Touristischer Höhenflug in Templin, doch ländliche Gastronomie in der Krise
Die Uckermark erlebt einen bemerkenswerten touristischen Aufschwung, der sich besonders in den Übernachtungszahlen der Stadt Templin widerspiegelt. Mit stolzen 395.126 Übernachtungen im Jahr 2025 belegt die Gemeinde den fünften Platz unter allen brandenburgischen Kommunen. Diese erfreuliche Entwicklung wurde kürzlich in der sogenannten „Templiner Runde“ bekannt gegeben, wo sich Touristiker, Gastronomen und Einzelhändler im Historischen Rathaus versammelten.
Gastronomische Lücken trotz Besucherandrang
Während die Beherbergungsbetriebe von dem anhaltenden Besucherstrom profitieren, zeichnet sich in den ländlichen Gebieten der Uckermark ein besorgniserregendes Bild ab. Susanne Wurth vom Gut Gollin, das selbst Ferienwohnungen und Baumhäuser vermietet, wies auf die prekäre Situation hin: „In der Hochsaison sind die Restaurants völlig überlaufen, doch in den Dörfern wurden zahlreiche Gaststätten geschlossen und stehen nun leer.“ Diese Diskrepanz zwischen touristischem Erfolg und schwindender gastronomischer Infrastruktur stellt eine erhebliche Herausforderung für die gesamte Region dar.
Innovative Lösungsansätze für leerstehende Lokale
Um dieser Entwicklung entgegenzuwirken, schlug Susanne Wurth die Einführung von Saisonverträgen für die Bewirtschaftung leerstehender Gaststätten vor. Markus Nengel, Geschäftsführer der Tourismus Marketing Templin GmbH, zeigte sich gegenüber dieser Idee aufgeschlossen und ermutigte Interessierte, Kontakt mit seiner Organisation oder dem Wirtschaftsförderer Sebastian Tattenberg aufzunehmen. Gleichzeitig betonte er, dass die Entscheidung zur gewerblichen Selbstständigkeit letztlich bei jedem Einzelnen liege.
Zur Stärkung des Standortmarketings verwies Nengel auf den neuen Imagefilm der Stadt Templin, der auf verschiedenen Online-Plattformen verfügbar ist.

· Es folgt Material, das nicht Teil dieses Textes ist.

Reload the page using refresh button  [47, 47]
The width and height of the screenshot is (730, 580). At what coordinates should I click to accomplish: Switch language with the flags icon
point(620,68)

Dieser Film soll nicht nur die kleinen Geschäfte im Stadtzentrum promoten, sondern auch die Botschaft vermitteln, dass eine Ansiedlung in Templin Perspektive bietet. Nengel hofft, dass von dieser Initiative positive Impulse für die Gastronomie ausgehen werden.
Offene Kommunikation als Schlüssel zum Erfolg
Anet Hoppe, Geschäftsführerin der Tourismus Marketing Uckermark GmbH, betonte in der Diskussionsrunde die Bedeutung eines kontinuierlichen Dialogs. Sie rief Gastronomen dazu auf, jederzeit offen mit dem Wirtschaftsförderer ins Gespräch zu kommen – „auch dann, wenn es Probleme gibt“. Dieser Appell unterstreicht die Notwendigkeit einer engen Zusammenarbeit zwischen touristischen Akteuren, lokalen Unternehmen und der öffentlichen Hand, um die gastronomische Landschaft in der Uckermark nachhaltig zu stärken.
Die Situation in Templin und der umliegenden Uckermark zeigt deutlich, dass touristischer Erfolg allein nicht ausreicht, um eine vitale regionale Wirtschaft zu gewährleisten. Während die Übernachtungszahlen Rekordwerte erreichen, bedarf es gezielter Maßnahmen und innovativer Konzepte, um die gastronomische Infrastruktur insbesondere in den ländlichen Dörfern zu erhalten und auszubauen. Nur so kann die Region langfristig von ihrem touristischen Potenzial profitieren.